Key opportunities identified included:

  • Stronger communication of climate information to Tribal Councils and community members
  • Greater visibility for Indigenous voices in regional and national climate conversations
  • The value of anticipatory, proactive planning, which entails having a baseline understanding of what could happen, rather than only responding after it does

     

 

Adaptation Frameworks: RAD and the Tribal Adaptation Menu

The final formal session introduced two complementary frameworks for evaluating and organizing management responses. The Resist-Accept-Direct (RAD) framework offers a way to assess management options in relation to the degree of ecological transformation expected under different climate scenarios. The Tribal Adaptation Menu (TAM), a curated collection of adaptation strategies developed with and for tribal communities, extends that thinking by offering specific, actionable options organized around tribal management priorities.

Discussion explored how NC CASC could support future training for the TAM and how climate tool training and adaptation menu workshops might be combined into future programming. Participants raised the question of funding opportunities that could make such integrated training accessible across more tribal communities.

What Participants Took Away

Post-workshop evaluations reflected a broadly positive experience. Across the board, participants indicated that the workshop increased their understanding of potential climate impacts, climate tools, scenario planning, and how NC CASC can support tribal climate adaptation. Several consistent themes emerged in written responses:

  • The collaborative atmosphere and time for discussion were among the most valued elements
  • The tools are seen as directly applicable, though more time to go deeper would be welcome
  • A follow-up virtual session, where participants can watch screen walkthroughs and ask questions in real time, was frequently requested
  • Interest in integrating Climate Toolbox outputs with ArcGIS and other platforms already in use
  • Several respondents expressed interest in future collaboration, including potential grant partnerships

"I learned something from each presentation and thought exercise. I feel like I have something I can use to continue to learn from. The tools presented have a place in my work; I just need to learn more about them and use them."

"It was very reaffirming and refreshing.

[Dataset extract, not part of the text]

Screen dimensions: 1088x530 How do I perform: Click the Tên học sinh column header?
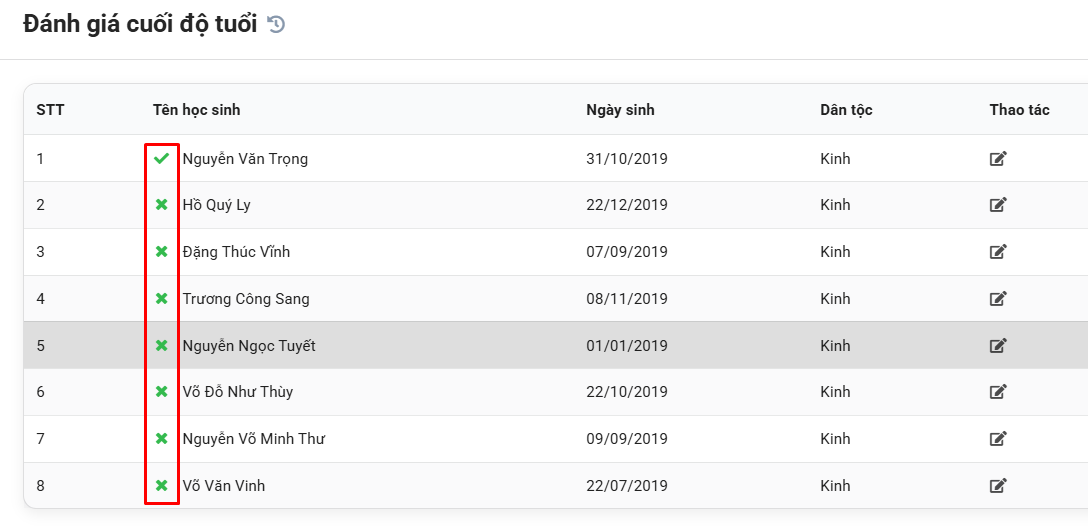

The space felt inviting and created the perfect environment to learn."

On workshop length, multiple participants indicated the 1.5-day format was too short, suggesting that a full two-day workshop would better meet the depth of interest that already exists.

Looking Forward

The workshop pointed toward several concrete next steps: virtual office hours for continued tool support, deeper-dive sessions on specific tools, integrated training that combines climate scenario planning with the Tribal Adaptation Menu, and continued engagement through the NC CASC Tribal Liaison network.

More broadly, it demonstrated that there is both the interest and the need for this kind of programming. As climate change continues to affect tribal lands, natural resources, and culturally significant species across the North Central region, accessible tools and strong institutional relationships will matter. This workshop was a step toward building both.

As one participant framed it, the tools and approaches introduced support "7-generation thinking," the kind of long-horizon, anticipatory planning that has always been part of Indigenous land stewardship, and that climate adaptation science increasingly recognizes as essential.

The NC CASC Practitioner Tools Workshop was a collaborative effort involving scientists and staff from the University of Colorado Boulder, Great Plains Tribal Water Alliance, and USGS.

The author used ChatGPT (GPT-5.2) for language editing and content organization.